The expected answer is the set of lines in the data below between the line holding "This screenshot has height=184, width=344." and the line holding "Task: Click line number 4 in gutter", inclusive, written out exactly.
--- START ---
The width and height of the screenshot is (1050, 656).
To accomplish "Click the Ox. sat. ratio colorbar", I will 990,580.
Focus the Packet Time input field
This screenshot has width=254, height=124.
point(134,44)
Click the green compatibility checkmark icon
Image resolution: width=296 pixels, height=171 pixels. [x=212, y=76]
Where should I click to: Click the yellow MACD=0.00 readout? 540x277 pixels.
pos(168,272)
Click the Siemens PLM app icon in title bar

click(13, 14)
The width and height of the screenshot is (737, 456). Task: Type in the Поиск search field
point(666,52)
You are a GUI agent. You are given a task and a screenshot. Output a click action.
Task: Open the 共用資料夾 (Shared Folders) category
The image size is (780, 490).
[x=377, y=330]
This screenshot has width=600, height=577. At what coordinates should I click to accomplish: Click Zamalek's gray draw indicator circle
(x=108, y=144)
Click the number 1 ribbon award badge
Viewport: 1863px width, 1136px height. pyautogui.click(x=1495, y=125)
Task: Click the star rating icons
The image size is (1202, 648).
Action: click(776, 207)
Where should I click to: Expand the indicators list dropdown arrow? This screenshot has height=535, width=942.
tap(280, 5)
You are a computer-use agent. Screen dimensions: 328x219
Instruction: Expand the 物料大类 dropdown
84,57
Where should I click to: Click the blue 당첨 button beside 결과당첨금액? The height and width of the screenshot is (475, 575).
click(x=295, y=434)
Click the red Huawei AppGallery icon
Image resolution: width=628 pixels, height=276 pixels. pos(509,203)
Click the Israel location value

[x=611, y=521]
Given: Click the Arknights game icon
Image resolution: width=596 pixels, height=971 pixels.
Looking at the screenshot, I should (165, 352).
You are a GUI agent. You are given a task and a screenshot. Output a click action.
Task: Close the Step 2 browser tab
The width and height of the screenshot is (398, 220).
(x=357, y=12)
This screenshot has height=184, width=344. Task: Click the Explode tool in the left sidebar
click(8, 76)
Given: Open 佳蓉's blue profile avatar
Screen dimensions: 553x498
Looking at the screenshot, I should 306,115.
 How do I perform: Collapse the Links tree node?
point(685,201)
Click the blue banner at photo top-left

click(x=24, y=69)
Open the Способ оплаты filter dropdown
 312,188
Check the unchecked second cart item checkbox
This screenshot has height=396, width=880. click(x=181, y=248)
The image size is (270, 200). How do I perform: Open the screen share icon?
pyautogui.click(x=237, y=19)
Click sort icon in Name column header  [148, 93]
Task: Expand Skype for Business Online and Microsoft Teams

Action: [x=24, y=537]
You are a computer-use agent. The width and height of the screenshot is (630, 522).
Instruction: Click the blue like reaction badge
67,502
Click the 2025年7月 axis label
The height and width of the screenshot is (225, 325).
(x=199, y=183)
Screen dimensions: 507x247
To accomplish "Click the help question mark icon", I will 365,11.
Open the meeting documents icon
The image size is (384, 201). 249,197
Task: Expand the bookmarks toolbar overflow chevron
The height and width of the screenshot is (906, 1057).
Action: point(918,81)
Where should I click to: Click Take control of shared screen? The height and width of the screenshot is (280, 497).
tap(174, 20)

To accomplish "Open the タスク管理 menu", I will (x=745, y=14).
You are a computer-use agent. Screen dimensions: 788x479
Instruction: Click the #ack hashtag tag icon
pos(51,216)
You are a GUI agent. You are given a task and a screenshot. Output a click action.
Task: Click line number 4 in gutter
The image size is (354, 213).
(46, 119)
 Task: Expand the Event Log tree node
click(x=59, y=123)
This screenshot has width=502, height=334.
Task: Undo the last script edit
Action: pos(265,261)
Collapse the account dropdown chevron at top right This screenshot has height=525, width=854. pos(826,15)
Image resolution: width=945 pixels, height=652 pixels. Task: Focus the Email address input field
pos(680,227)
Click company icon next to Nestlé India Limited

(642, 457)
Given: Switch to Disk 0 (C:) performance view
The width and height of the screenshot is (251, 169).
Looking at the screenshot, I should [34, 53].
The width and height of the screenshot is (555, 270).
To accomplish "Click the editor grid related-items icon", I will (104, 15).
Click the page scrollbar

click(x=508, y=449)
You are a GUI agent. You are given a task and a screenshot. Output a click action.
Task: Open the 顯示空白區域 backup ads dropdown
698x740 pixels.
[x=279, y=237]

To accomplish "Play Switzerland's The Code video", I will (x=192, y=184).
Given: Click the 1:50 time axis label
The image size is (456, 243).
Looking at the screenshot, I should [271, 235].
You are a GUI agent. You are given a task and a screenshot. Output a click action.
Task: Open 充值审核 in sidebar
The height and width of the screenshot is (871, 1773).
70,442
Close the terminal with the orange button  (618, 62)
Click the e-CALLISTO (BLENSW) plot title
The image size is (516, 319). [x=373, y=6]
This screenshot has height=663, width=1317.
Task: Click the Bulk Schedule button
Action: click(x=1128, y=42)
--- END ---
YOUR RESPONSE:
This screenshot has height=184, width=344. Task: Click the Explode tool in the left sidebar
click(8, 76)
Given: Open 佳蓉's blue profile avatar
Screen dimensions: 553x498
Looking at the screenshot, I should 306,115.
 How do I perform: Collapse the Links tree node?
point(685,201)
Click the blue banner at photo top-left

click(x=24, y=69)
Open the Способ оплаты filter dropdown
 312,188
Check the unchecked second cart item checkbox
This screenshot has height=396, width=880. click(x=181, y=248)
The image size is (270, 200). How do I perform: Open the screen share icon?
pyautogui.click(x=237, y=19)
Click sort icon in Name column header  [148, 93]
Task: Expand Skype for Business Online and Microsoft Teams

Action: [x=24, y=537]
You are a computer-use agent. The width and height of the screenshot is (630, 522).
Instruction: Click the blue like reaction badge
67,502
Click the 2025年7月 axis label
The height and width of the screenshot is (225, 325).
(x=199, y=183)
Screen dimensions: 507x247
To accomplish "Click the help question mark icon", I will 365,11.
Open the meeting documents icon
The image size is (384, 201). 249,197
Task: Expand the bookmarks toolbar overflow chevron
The height and width of the screenshot is (906, 1057).
Action: point(918,81)
Where should I click to: Click Take control of shared screen? The height and width of the screenshot is (280, 497).
tap(174, 20)

To accomplish "Open the タスク管理 menu", I will (x=745, y=14).
You are a computer-use agent. Screen dimensions: 788x479
Instruction: Click the #ack hashtag tag icon
pos(51,216)
You are a GUI agent. You are given a task and a screenshot. Output a click action.
Task: Click line number 4 in gutter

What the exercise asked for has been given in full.